The plastics industry has faced many public relations problems in its history. Its approach to problems has improved in recent years, but the bisphenol A (BPA) controversy appears to represent a step backward in how it deals with public controversies.
That was apparent at a plenary session presentation today at the Society of Plastics Engineers’ Annual Technical Conference (ANTEC) in Boston by Nitin Apte, the general manager of global marketing and technology for Sabic Innovative Plastics in Pittsfield, MA. Apte gave an interesting, upbeat look at Sabic IP’s approach to the engineering thermoplastics business.
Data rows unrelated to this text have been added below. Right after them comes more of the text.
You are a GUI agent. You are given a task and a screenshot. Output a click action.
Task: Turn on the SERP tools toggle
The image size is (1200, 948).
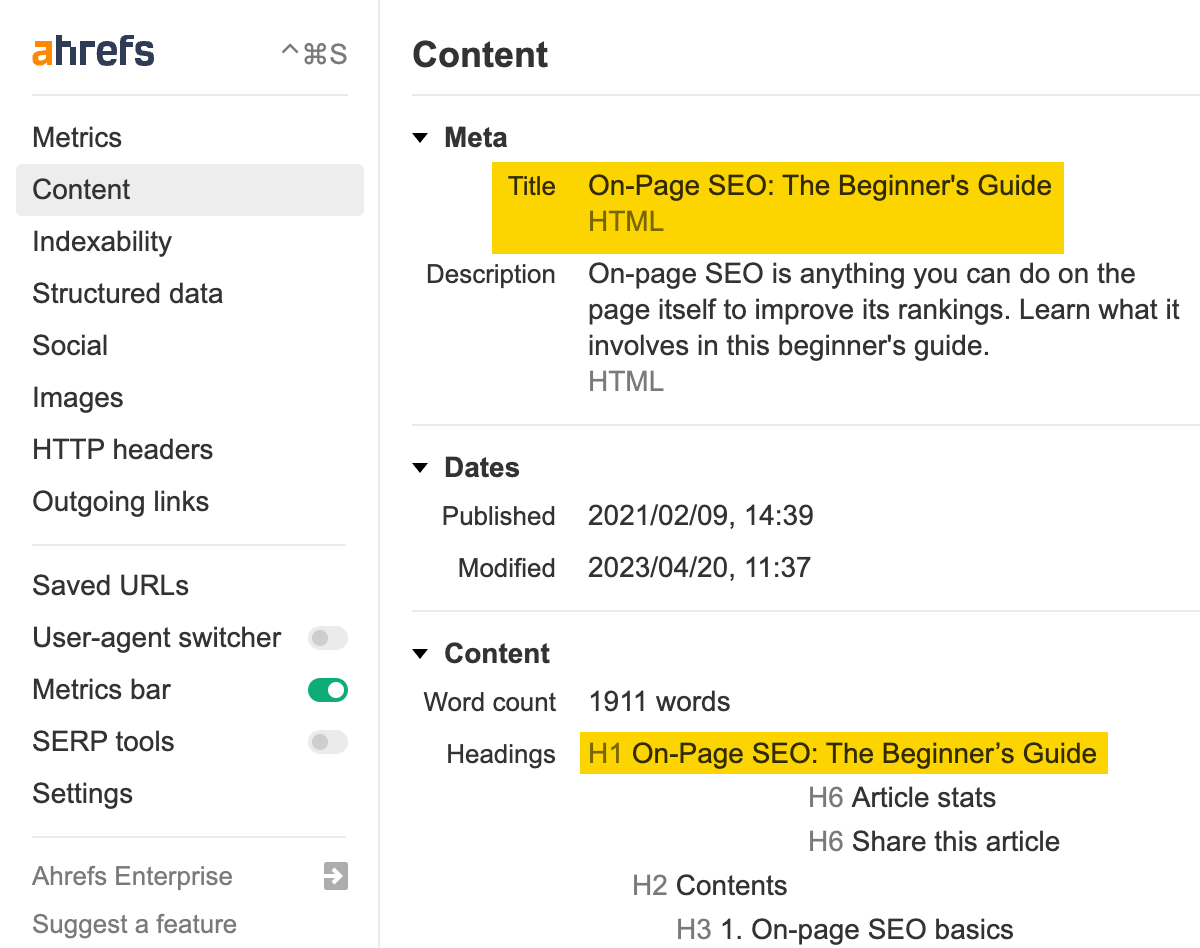coord(327,742)

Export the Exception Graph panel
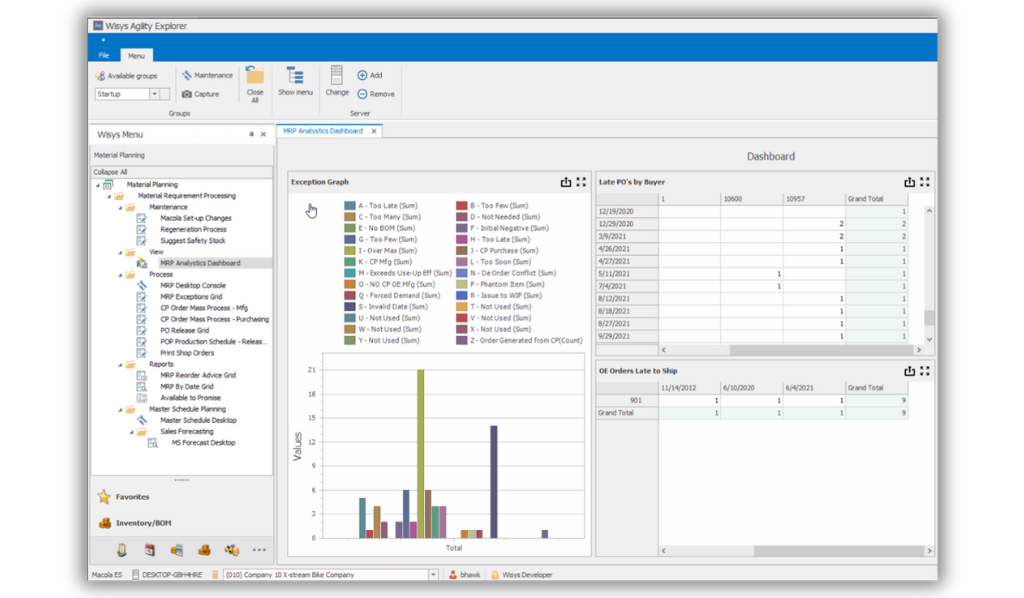(x=566, y=182)
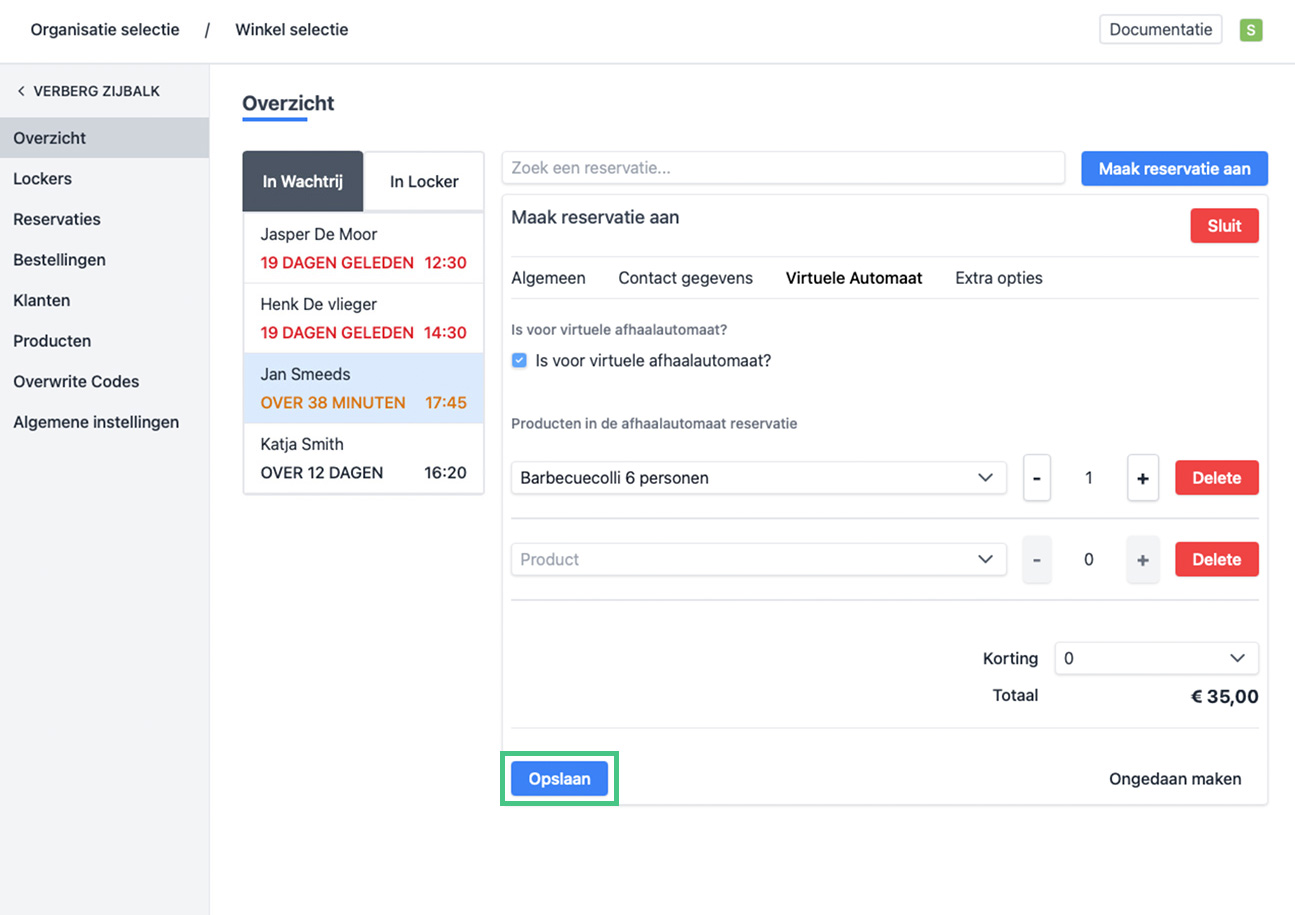Click the green S user avatar icon
Viewport: 1295px width, 915px height.
pyautogui.click(x=1250, y=30)

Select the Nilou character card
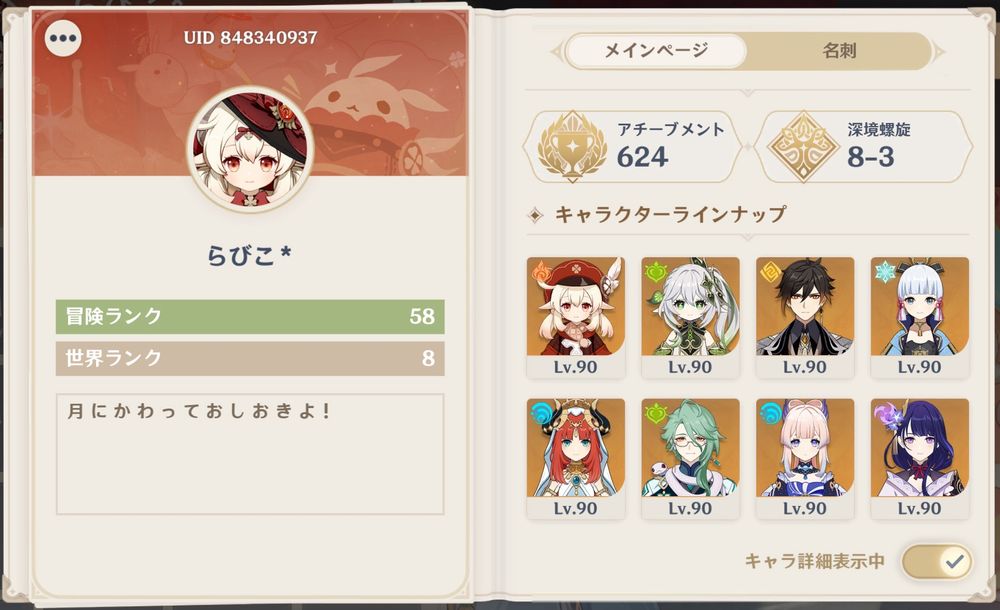(x=576, y=459)
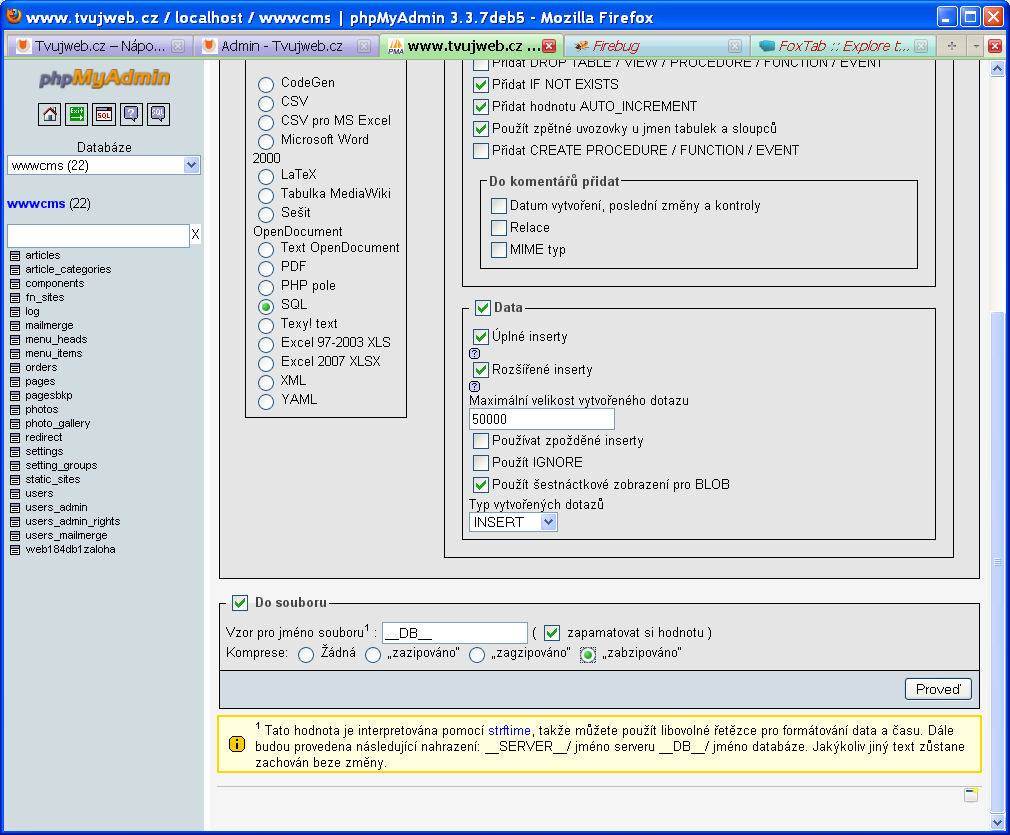
Task: Clear table filter with X button
Action: [x=195, y=235]
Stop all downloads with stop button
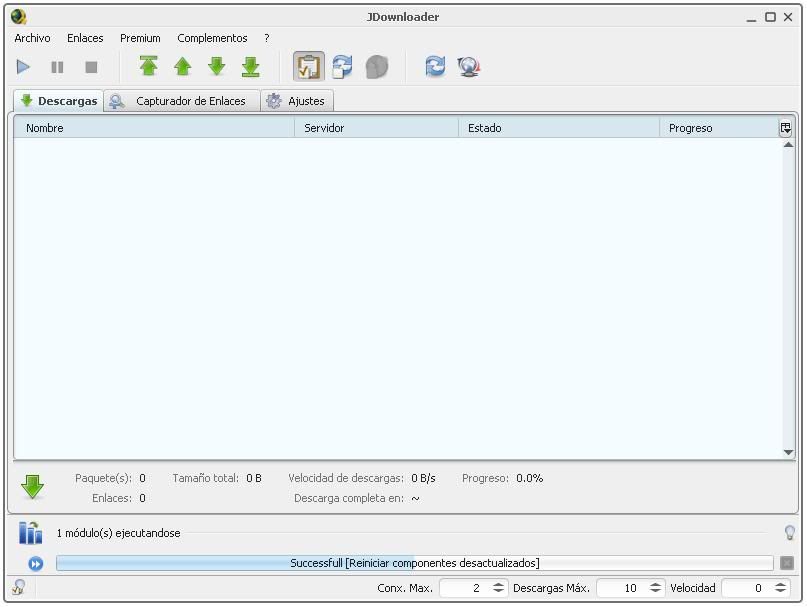This screenshot has width=807, height=607. click(x=91, y=67)
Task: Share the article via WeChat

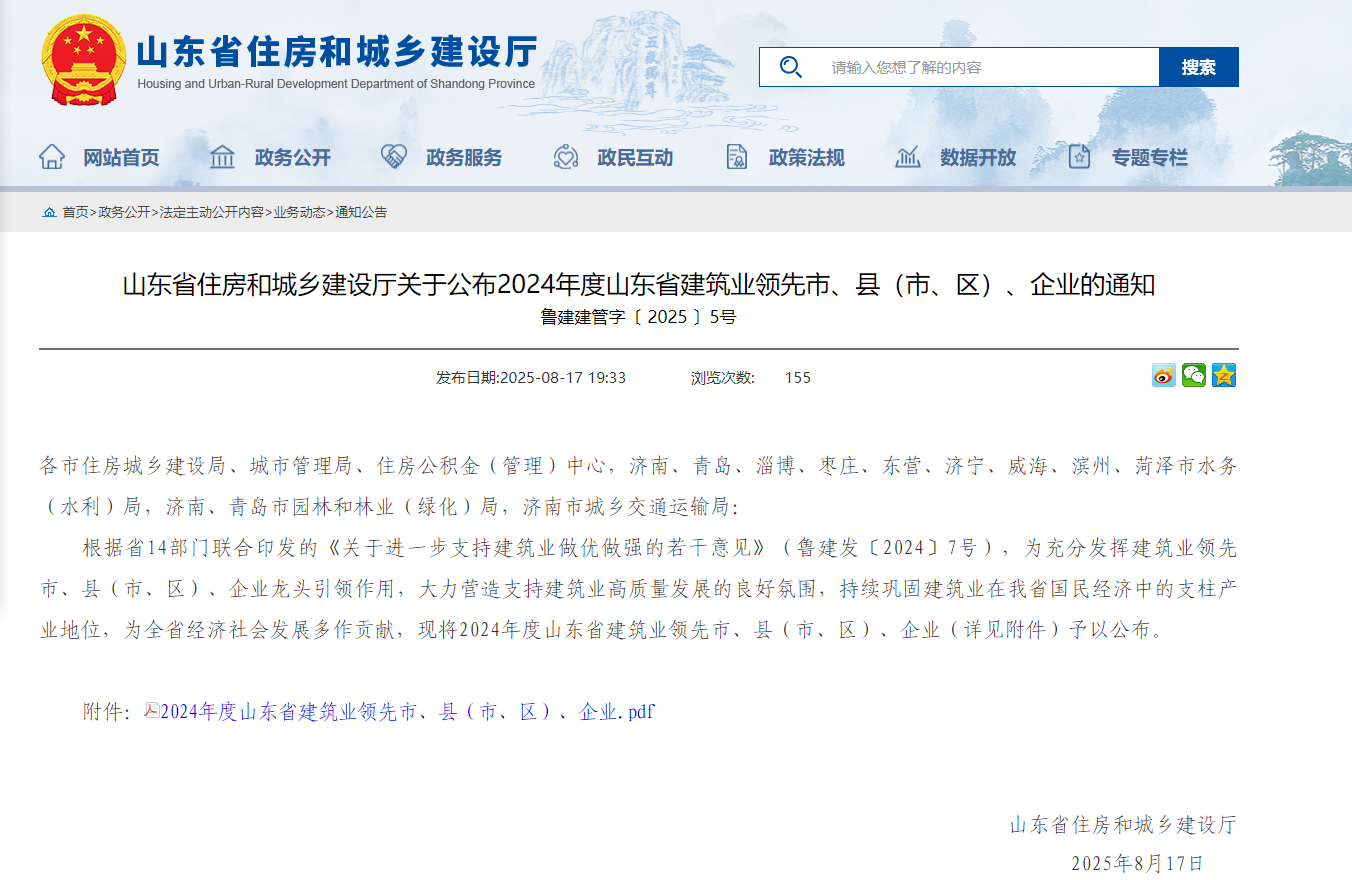Action: pos(1193,374)
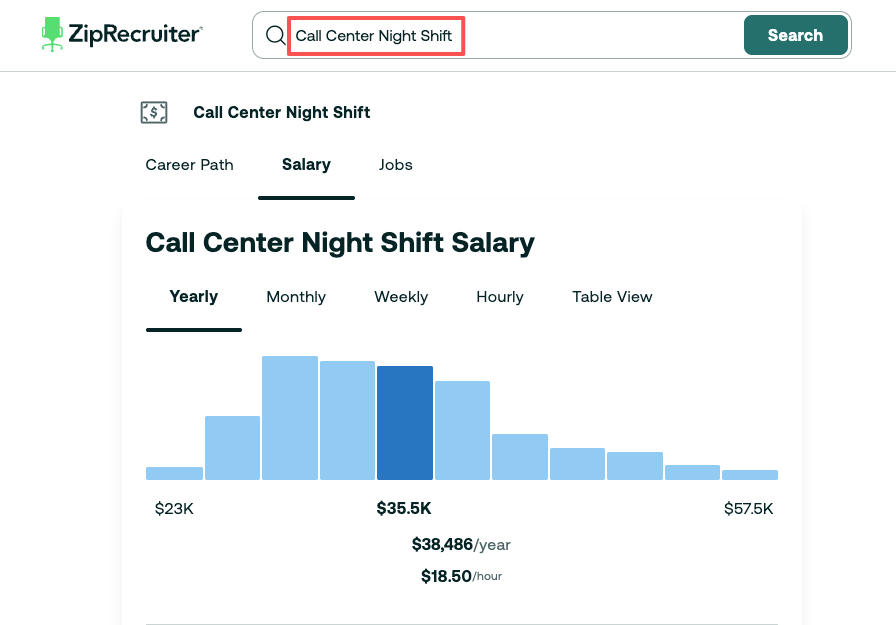Click the $57.5K axis label

pos(750,508)
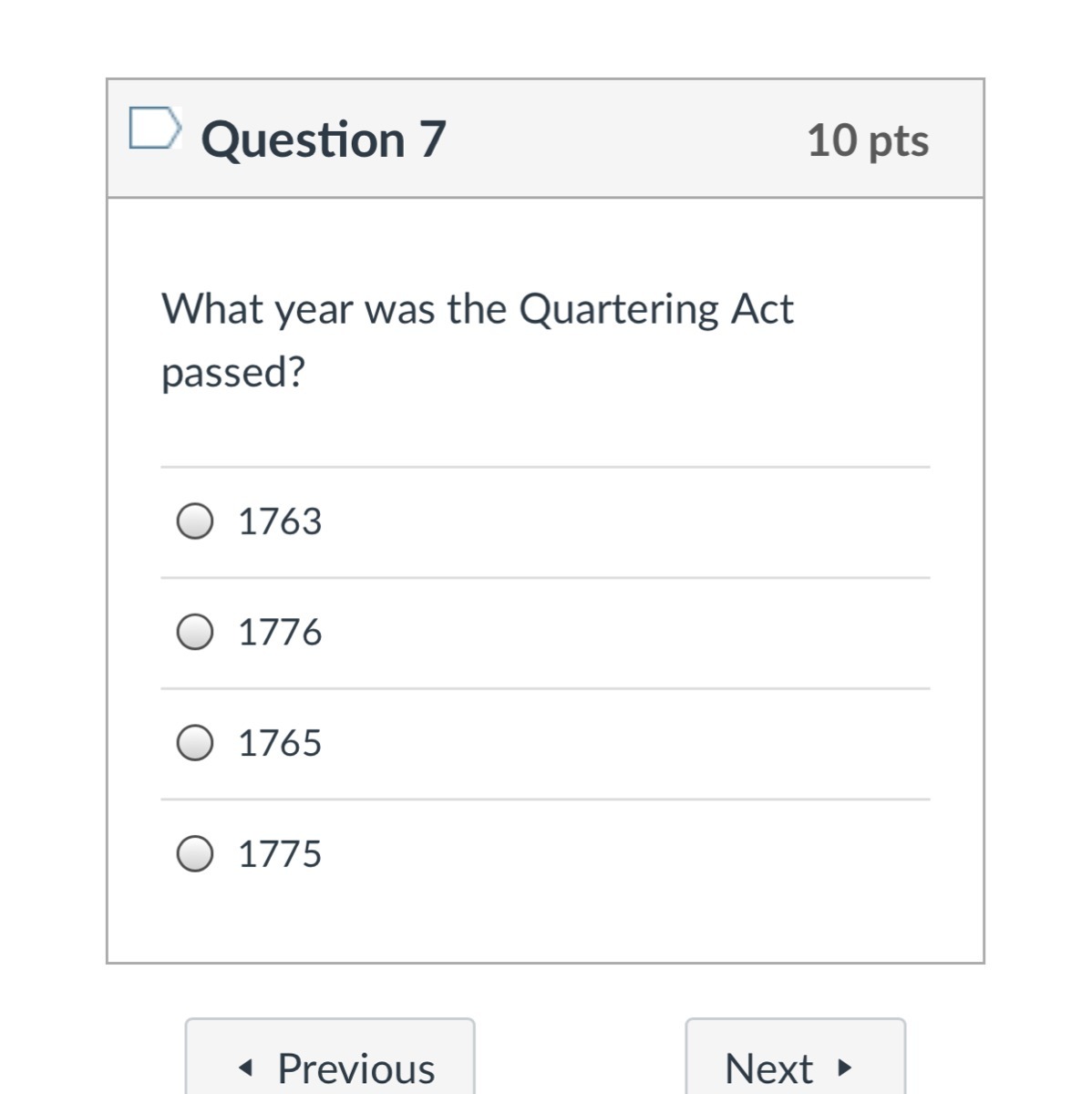Go back with the Previous button

coord(330,1065)
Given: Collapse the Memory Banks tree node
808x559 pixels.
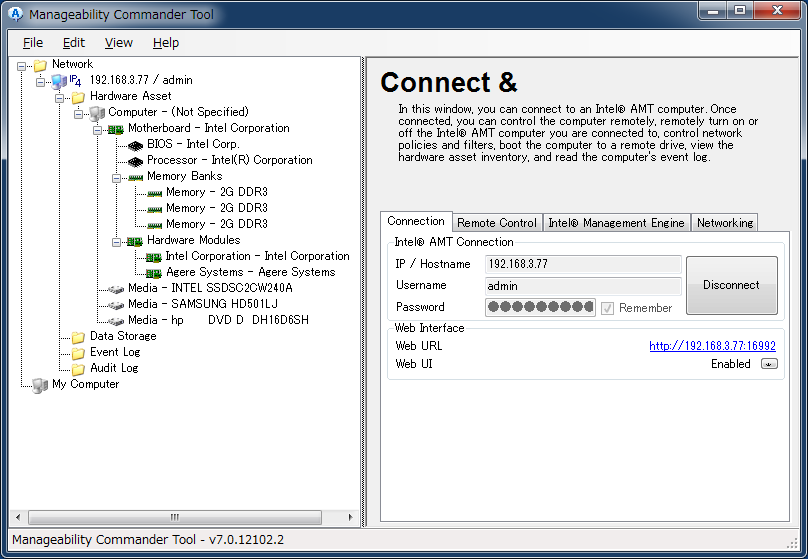Looking at the screenshot, I should point(117,177).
His presentation included a look at new work on polycarbonate, which is made with BPA. New FR grades target LED housings, TV bezels, and notebook computer housings.
At the conclusion of his talk, a Motorola engineer asked Apte about BPA, noting ongoing talk of further regulation and potential health risks. Sounding frustrated, the engineer asked: “What are you doing to do to protect customers like Motorola?” You could hear a pin drop in the crowd of about 600. Apte told the questioner that he would have to ask the American Chemistry Council about BPA. That has been the standard response of PC producers for the last couple years about all BPA questions.
Is there work ongoing to develop formulations that will quiet talk of potential health risk? Are there definitive studies that show PC poses no health risk? The ACC does address some questions at its Web site.